The fetishization of gay culture but not lesbian culture – at least in American society – runs deep: Jack’s flamboyance is endearing and his love of Cher precious. The lesbian equivalent, on the other hand, is…the future “Wing Person” character “JoJo, a fun-loving Southern biker who runs Austin’s friendliest gastropub” (she will be played by “The Big Gay Sketch Show” alumna Julie Goldman). Jojo will not be the next Jack, however, because butch lesbians are not granted the same indulgence by straight women for breaking gender norms as “effeminate” gay men.

Goldman in “The Big Gay Sketch Show,” but pretty much probably what Jojo’s going to be.

Under certain conditions, the commercial success of “Will & Grace” could be replicated; having gay leads is not unavoidably toxic to sitcoms, even if it often feels that way. If “Will & Grace” hadn’t been rebooted, eventually a successful copycat would have been produced anyway.
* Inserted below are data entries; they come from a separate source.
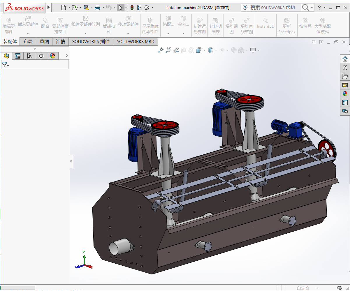Open the Options gear dropdown arrow
Viewport: 350px width, 291px height.
pyautogui.click(x=152, y=8)
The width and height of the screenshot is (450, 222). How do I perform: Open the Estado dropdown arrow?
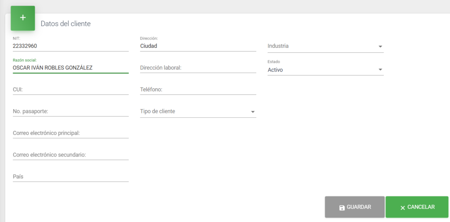(380, 70)
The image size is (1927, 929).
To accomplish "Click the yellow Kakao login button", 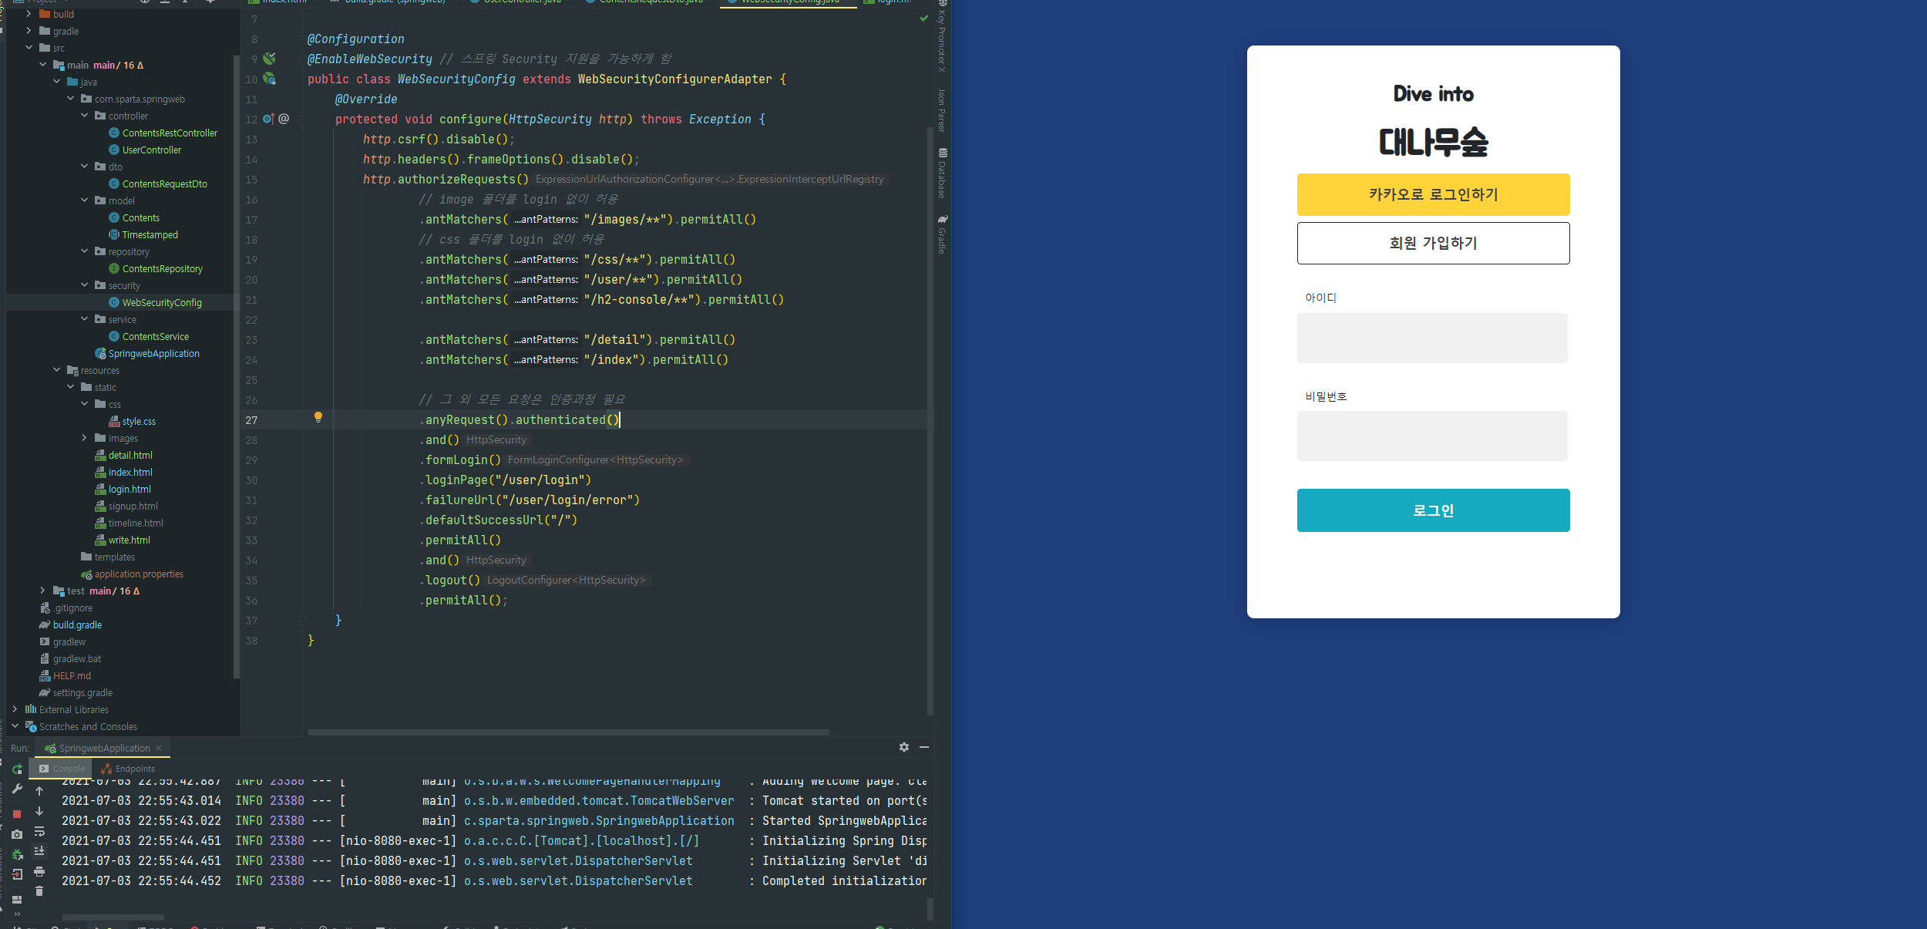I will tap(1432, 194).
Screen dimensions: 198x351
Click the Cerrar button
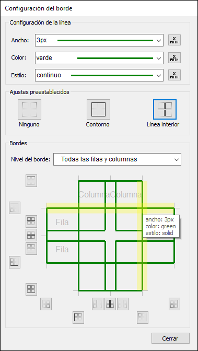tap(170, 338)
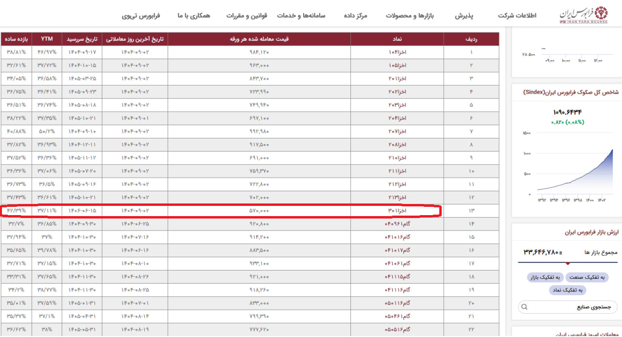Expand the سامانه‌ها و خدمات menu
Screen dimensions: 622x337
pyautogui.click(x=301, y=16)
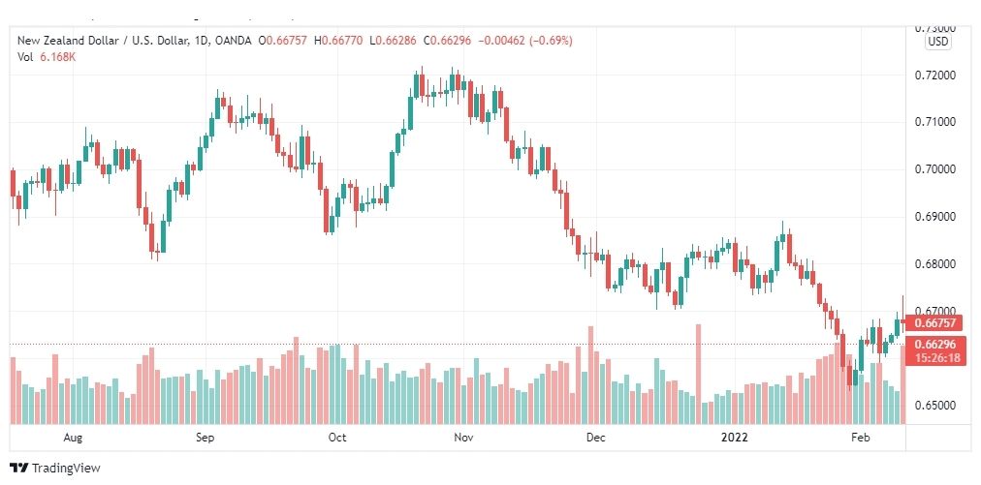Viewport: 981px width, 485px height.
Task: Click the 0.72000 level on price scale
Action: (934, 75)
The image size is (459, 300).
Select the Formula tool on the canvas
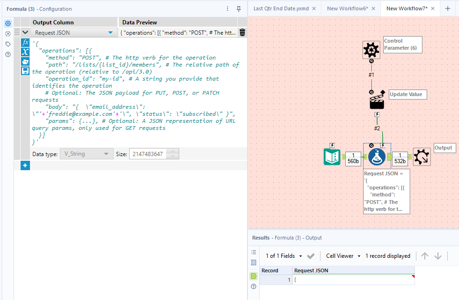pyautogui.click(x=377, y=158)
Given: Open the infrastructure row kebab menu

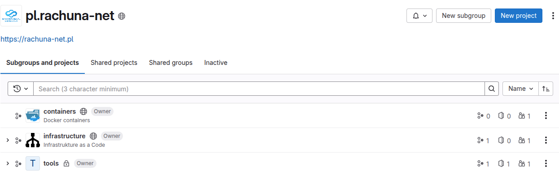Looking at the screenshot, I should pos(546,140).
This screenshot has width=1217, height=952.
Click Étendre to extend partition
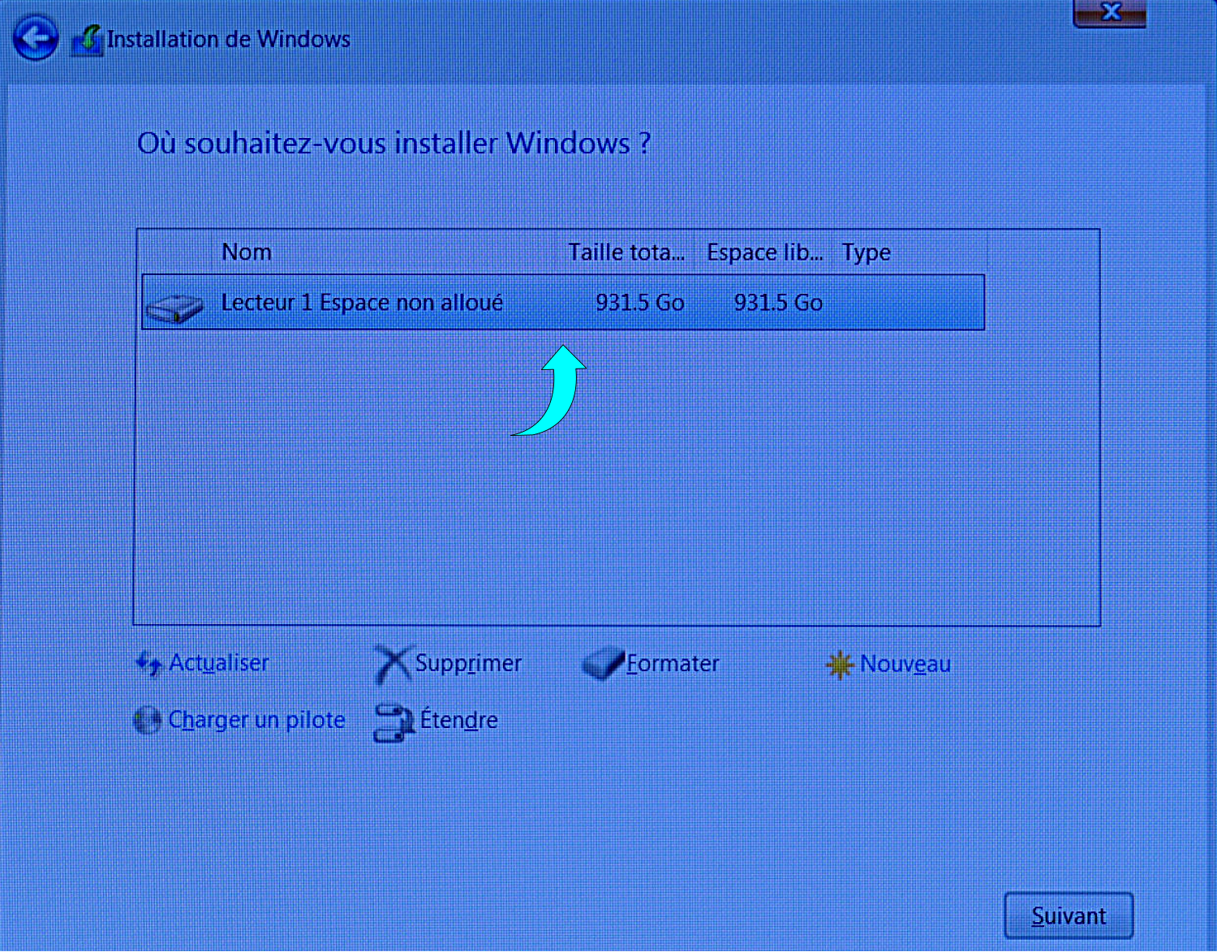[458, 719]
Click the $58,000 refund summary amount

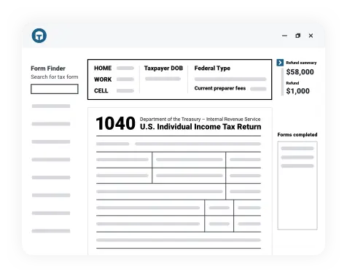click(300, 72)
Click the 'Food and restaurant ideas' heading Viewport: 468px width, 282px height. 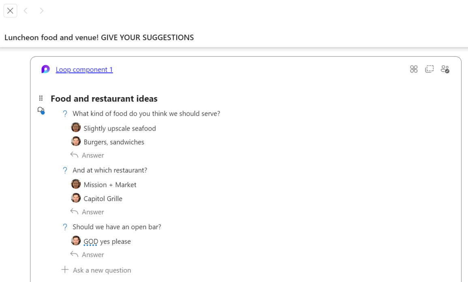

However, any attempt to create a lesbian “Will & Grace” probably is destined to fail unless the show finds a way to use lesbian stereotypes in a way that is endearing to female viewers, who probably will form the bulk of the audience.

This would look something like the relationship between the gay and straight main characters at the beginning of the movie “Life Partners.” Ultimately, “Will & Grace” was successful not because it was about a gay man and a straight woman, but because it was about two people emotionally supporting each other. Therefore, the lesbian version should have that as its core as well. And, of course, the audience must be taught why it should want a lesbian best friend. Because really, everyone should want a lesbian best friend.